精神療法のひとつのアプローチとして知られているもので、最近ではうつ病に対するアプローチなどに応用されているようです。また薬物依存など犯罪者更生のプログラムなどで司法の分野でも応用されています。
病因そのものにアプローチする治療の考え方ではなく、クライエントの思考や認知の「歪み」に対して働きかけて、認知と行動の変容を促していくことに特徴があります。認知行動療法では認知理論や情報処理理論などを使ってその人の認知や思考過程にアプローチしていくのです。
クライエント自身が抱えている「問題」のうち問題となっている「思考」や「行動」に焦点をあてているわけですから、例えば「うつ病」や「精神疾患」を根本から治療するという戦略ではありません。クライエントの当面の課題や問題に対処する方法をクライエントが自ら習得するというくらいに考えたほうがういいかもしれません。
「悲しい(あるいは不安)」という感情を手にしているのは、「絶対的に悲しい(不安な)状況」があるからではなく「ある状況」に対する「情報処理(思考)」の結果「悲しい(不安)」という感情を手にしている。
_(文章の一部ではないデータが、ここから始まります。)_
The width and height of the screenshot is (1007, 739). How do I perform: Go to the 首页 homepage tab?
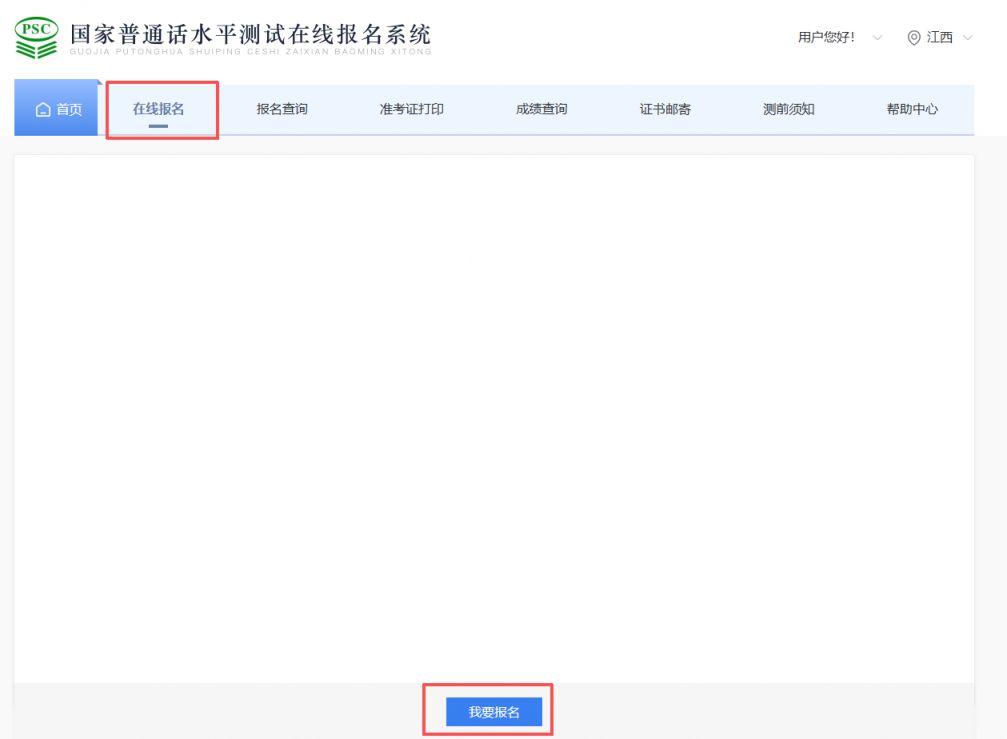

認知行動療法においては、クライエントが認識した事柄が「事実」であるかどうかを最初に問題にすることはありません。実際にクライエントが考え出した(自分の意識の中につくりだした世界)認識に影響を受けて、クライエントの日常の行動や感情は作り出されている、という仮説に基づいて提供される支援的な関わりということになります。うつ病圏の人たちは自身の否定的(ネガティブ)な認知の影響を受けて、社会的に不適切な行動や感情を決めているというふうに考えることになります。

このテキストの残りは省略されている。